Blake Snyder says that there is no such things a romance, simply a ‘buddy love’ movie. It can happen between two guys, two girls, two animals, or two institutions, whatever - in Big Sick, the girl’s in a coma for most of the film - unorthodox for a rom-com perhaps. instead it’s the relationship between a boyfriend and his girlfriend’s family that is the overarching conflict and resolution thread, and it works excellently. This is not cinematically ground-breaking or trend-setting but gentle, charming, bittersweet and funny.
Not interesting: Yet another reminder of the catastrophe that is the American healthcare system. Also, some of the jokes are a bit weak, but hey, I’ll let them slide.
Philadelphia Story (1940)
Interesting: Katherine' Hepburn’s fearsome snarl and James Stewart’s drunkenness.
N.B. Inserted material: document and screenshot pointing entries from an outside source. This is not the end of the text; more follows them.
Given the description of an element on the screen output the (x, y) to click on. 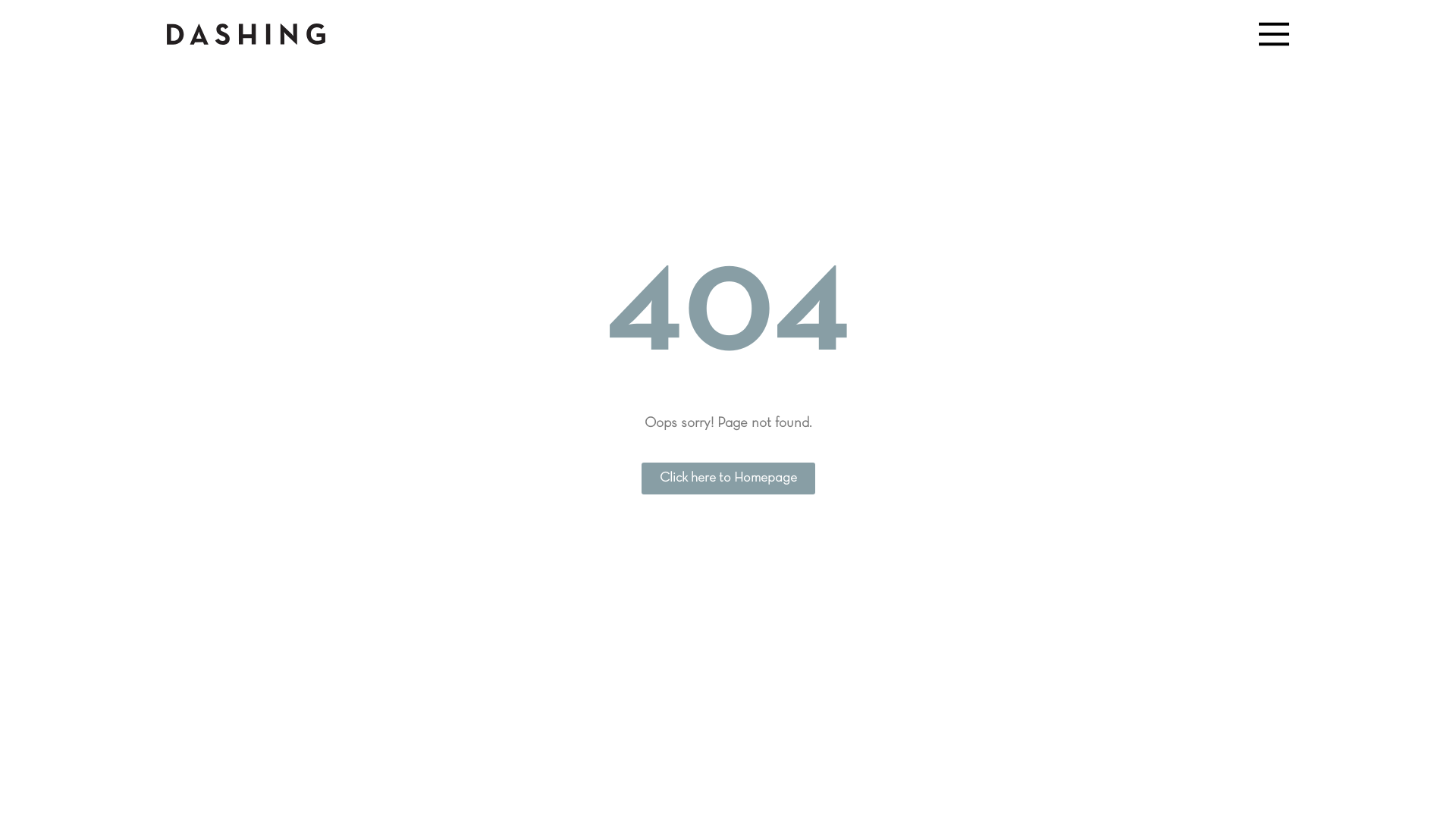
Click here to Homepage Element type: text (728, 478)
Given the description of an element on the screen output the (x, y) to click on. 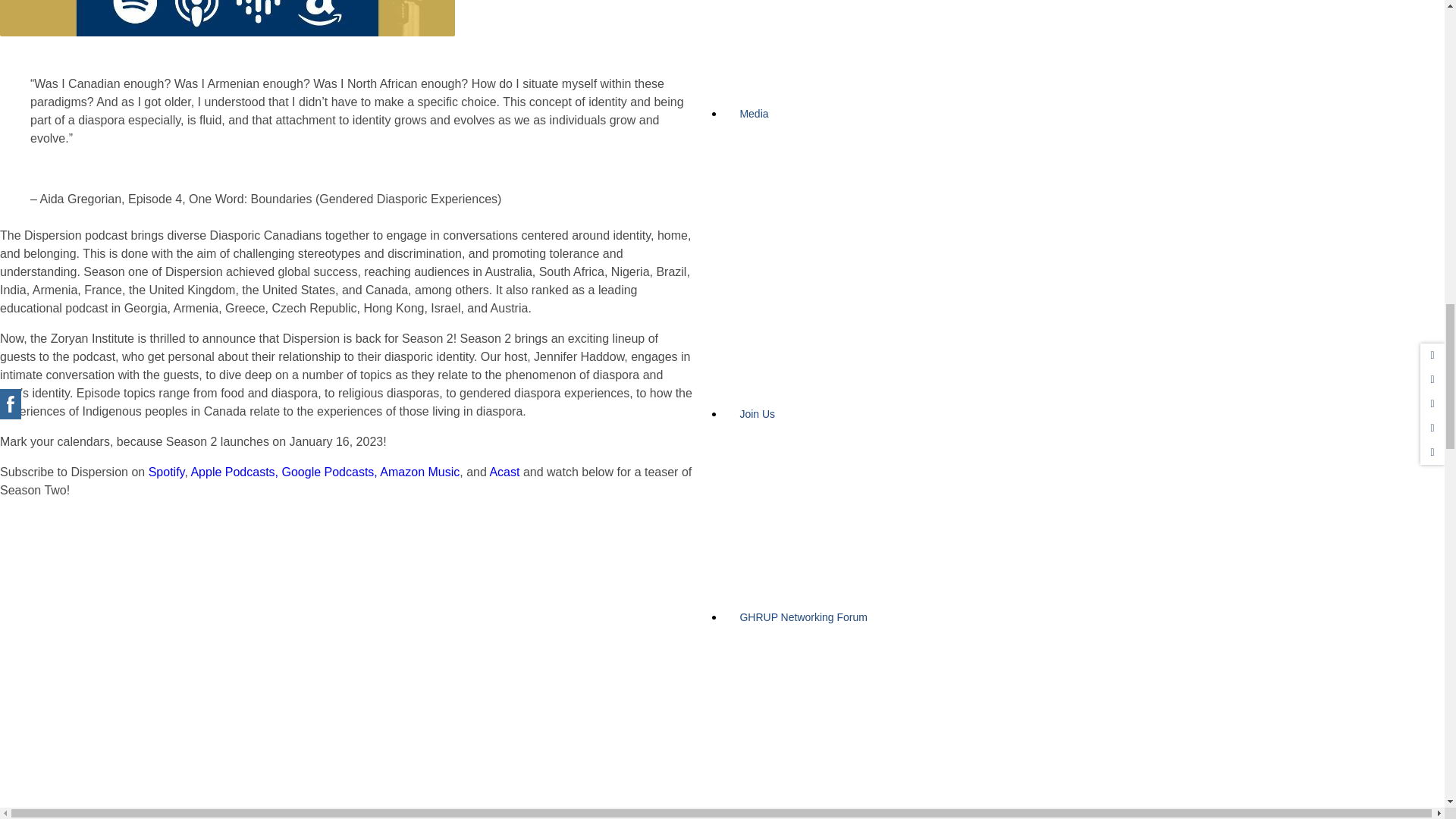
Dispersion Season 2: Coming Soon! (197, 665)
Given the description of an element on the screen output the (x, y) to click on. 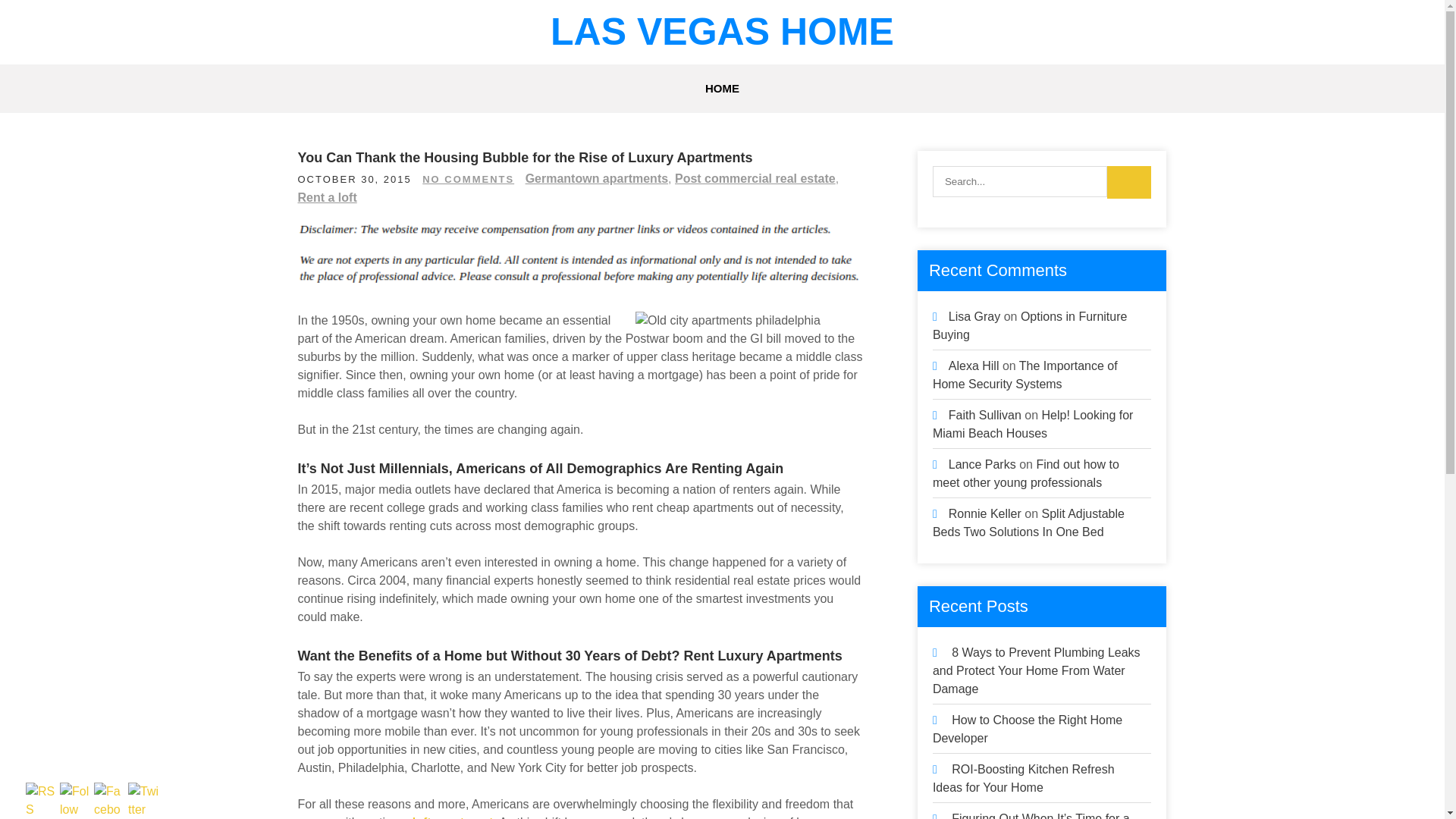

Not interesting: This film is a bit of a predictable snore-fest. I’m not quite sure why it is on the top ten list, perhaps because it’s a little funny at times, but realistically it’s not that interesting. The characters are weak, Carey Grant can’t act, the plot isn’t interesting and the journalistic skulduggery backstory is pointless. It’s vaguely entertaining, and has some interesting things to say about the idle rich, but perhaps give it a miss.
When Harry Met Sally (1989)
Interesting: Finally…I’ve watched the movie that surrounds ‘that’ scene - and it doesn’t even make sense in context. Either way, the film is a classic that has clearly inspired numerous others (here’s looking at you Four Weddings). It’s also very nice to see Carrie Fisher when not dressed in robes spouting nonsense. She potentially runs the risk of stealing the show, but that would be impossible next to Meg Ryan (and her four relentlessly 80s hairstyles). She definitely makes this film. Perhaps a petition to rename it when Sally met Harry…?
Not interesting: The whole film centres on the question of can a man and women really be ‘just friends’. The answer, it seems, is no. That doesn’t bode well for IRL human friendships…does it?